The other day I was walking home from a bar a good pace away from our apartment in Brooklyn when I looked up and saw two girls dancing at the foot of full sized open window, five stores above the streets of Williamsburg. One clutching a bottle, the other spinning, their laughter and pop music floated down to us.
'Dude, look,' I jerked my chin in their general direction.
He raised his head and contemplated the scenario, 'Ya think one of them could fall?'
'I've never seen a dead body before...'
I paused after the words had left my mouth, pondering my response. No plea to their welfare, no humanitarian selfless hope that they would be fine, enjoy their evening and wake up tomorrow to continue whatever bright lives lay in store for them.
I imagined one of them plummeting, preferably the one with the body. She'd misstep, she reach out pleadingly for her spinning friend, releasing her grasp on the bottle that would spin end over end, foreshadowing her quickly approaching fate. Her arms would windmill furiously as she fought against the inevitability of gravity, and her friend would stop spinning, clutch her hands to her mouth and scream through thin, interlocked fingers that would somewhat muffle the exclamation. Mouth open, eye's wide, the former bottle holding girl would feel her bare feet leave the edge of the window and she'd plummet silently, her last moments a silent film set to Brittany Spears', 'I'm a Slave For You.' Six eyes would watch her descent, her rapid decent. Then with a bone-jarring crunch, she'd fall heavily upon the street, twinkling with shards of glass.
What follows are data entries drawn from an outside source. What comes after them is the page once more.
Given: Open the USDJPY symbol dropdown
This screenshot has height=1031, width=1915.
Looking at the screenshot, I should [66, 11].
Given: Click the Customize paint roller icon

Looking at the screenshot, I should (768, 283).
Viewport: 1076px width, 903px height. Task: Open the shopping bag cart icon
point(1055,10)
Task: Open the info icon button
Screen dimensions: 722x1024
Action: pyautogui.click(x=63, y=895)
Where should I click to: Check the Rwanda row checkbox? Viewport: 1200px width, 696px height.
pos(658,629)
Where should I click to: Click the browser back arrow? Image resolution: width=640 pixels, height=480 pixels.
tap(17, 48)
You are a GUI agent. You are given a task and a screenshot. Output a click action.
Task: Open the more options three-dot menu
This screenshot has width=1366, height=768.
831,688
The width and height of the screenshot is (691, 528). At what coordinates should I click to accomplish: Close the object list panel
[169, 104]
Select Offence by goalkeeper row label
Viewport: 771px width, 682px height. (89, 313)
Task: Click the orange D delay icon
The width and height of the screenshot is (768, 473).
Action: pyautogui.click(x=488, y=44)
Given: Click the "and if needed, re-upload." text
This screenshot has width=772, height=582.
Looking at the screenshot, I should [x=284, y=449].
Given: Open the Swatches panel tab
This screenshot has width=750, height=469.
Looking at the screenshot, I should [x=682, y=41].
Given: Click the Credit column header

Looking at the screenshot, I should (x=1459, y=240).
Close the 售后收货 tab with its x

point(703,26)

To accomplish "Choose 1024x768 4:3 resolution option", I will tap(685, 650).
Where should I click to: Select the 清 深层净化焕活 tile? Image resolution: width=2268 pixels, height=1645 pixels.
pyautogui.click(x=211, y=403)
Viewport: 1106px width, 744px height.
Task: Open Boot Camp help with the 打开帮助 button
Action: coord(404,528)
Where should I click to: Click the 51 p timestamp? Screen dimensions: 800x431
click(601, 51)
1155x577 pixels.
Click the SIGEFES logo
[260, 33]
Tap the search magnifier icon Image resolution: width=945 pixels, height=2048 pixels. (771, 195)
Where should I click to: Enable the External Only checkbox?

What would I do? I'd run over. I know I'd run over. Would I call 911? Would I expect the friend to? Would I try and administer First Aid? I was trained in that and CPR, but I'm expecting there is some difference, or free pass when the victim is lying like a crooked centipede, blood leaking out of their mouth.
I'd poke it.
Not with a stick, or with my shoe. But kicking glass out of my way, I'd kneel on the dirty street, my jeans soaking in wine and blood and with a trembling finger, looking over my shoulder, I'd lay the tip of my pointer against her cheek.
I'd press gently at first, testing the skin's elasticity. Then, should it manage the light nudge... I'd press harder, pushing her check into her mouth, creating a dimple, the hint of a smile.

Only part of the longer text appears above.